## RECORDS FOR THE TASK

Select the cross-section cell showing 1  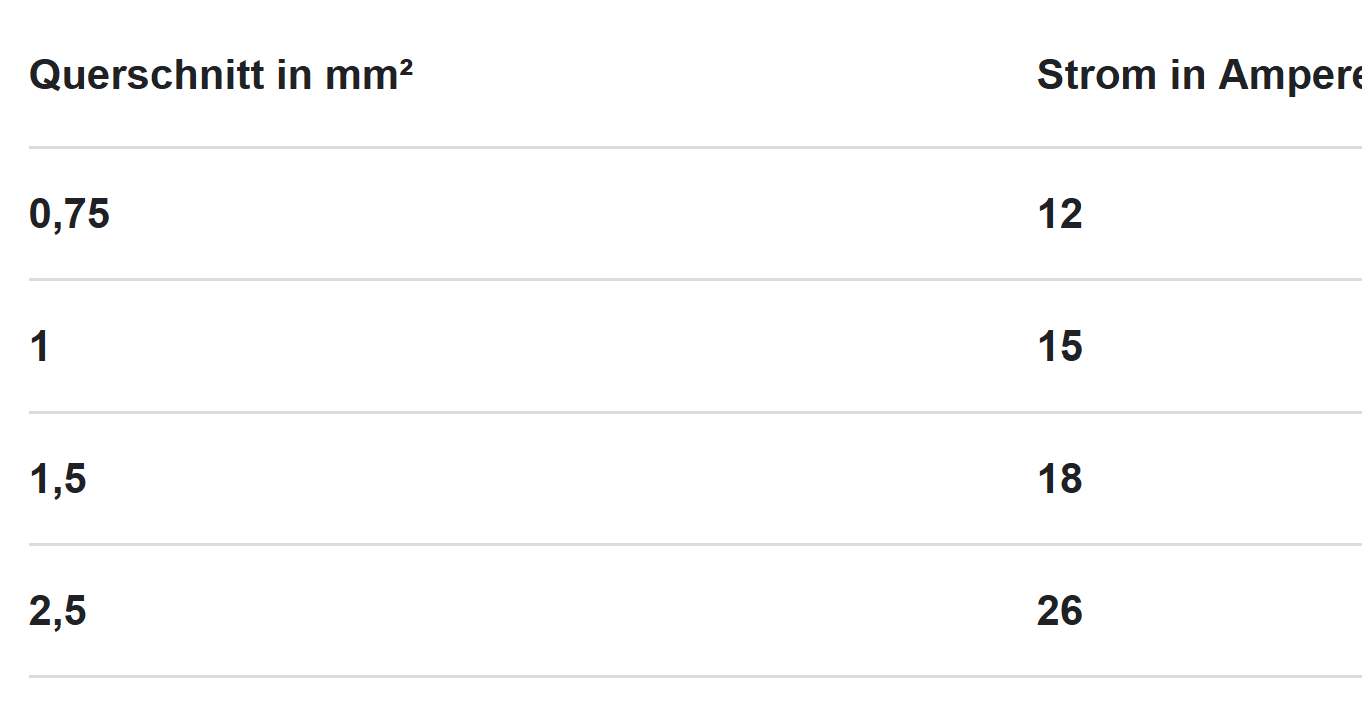coord(39,346)
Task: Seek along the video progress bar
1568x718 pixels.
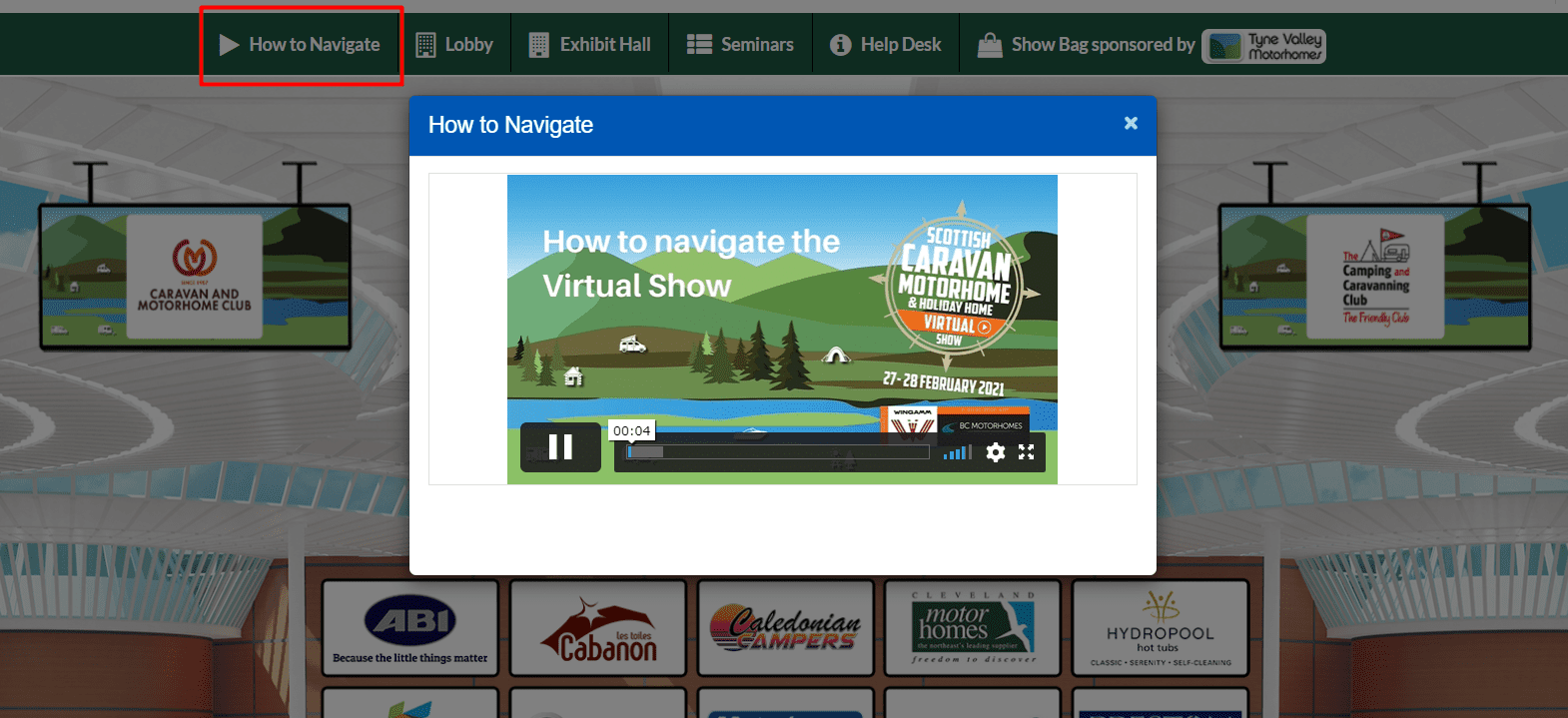Action: tap(777, 452)
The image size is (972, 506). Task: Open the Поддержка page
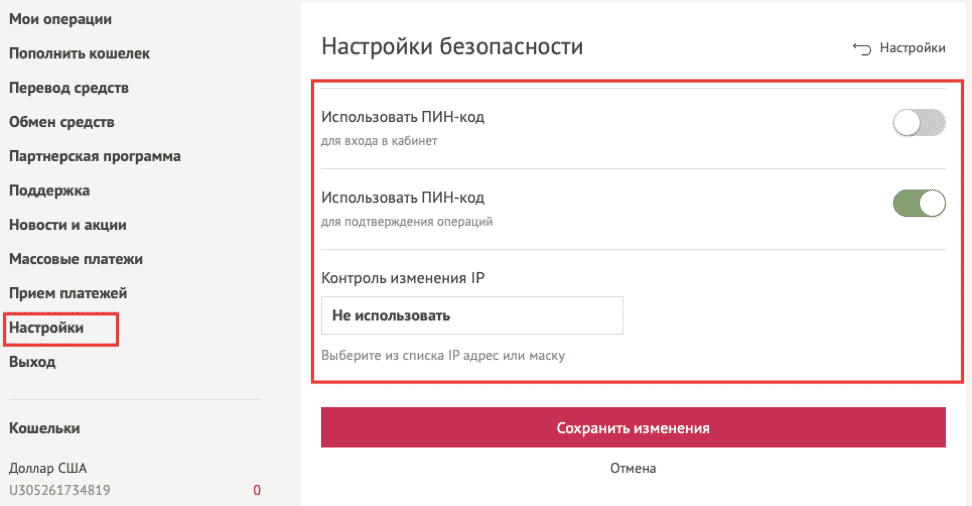[49, 190]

## EXERCISE DETAILS
Once the line holding "1568x718 pixels." is found, set it down along with every line after it through the end of the entries, exactly, leaving the pictures out.

## EXPECTED ANSWER
1568x718 pixels.
Action: tap(777, 452)
The image size is (972, 506). Task: Open the Поддержка page
[49, 190]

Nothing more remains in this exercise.